* **Exercise instructions**
An exact copy of the lines from the one containing "You are a computer-use agent. This" through the final line of the records is the only acceptable answer.

Pixel coordinate grounding data:
++++++++
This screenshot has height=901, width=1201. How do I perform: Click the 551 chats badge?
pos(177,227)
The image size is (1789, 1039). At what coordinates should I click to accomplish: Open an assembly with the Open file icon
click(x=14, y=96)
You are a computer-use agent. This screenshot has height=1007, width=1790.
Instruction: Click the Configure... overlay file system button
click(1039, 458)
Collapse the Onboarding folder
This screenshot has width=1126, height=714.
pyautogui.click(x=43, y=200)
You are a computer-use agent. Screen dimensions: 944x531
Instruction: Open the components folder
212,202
++++++++
* **Response**
You are a computer-use agent. This screenshot has height=1007, width=1790.
Instruction: Click the Configure... overlay file system button
click(1039, 458)
Collapse the Onboarding folder
This screenshot has width=1126, height=714.
pyautogui.click(x=43, y=200)
You are a computer-use agent. Screen dimensions: 944x531
Instruction: Open the components folder
212,202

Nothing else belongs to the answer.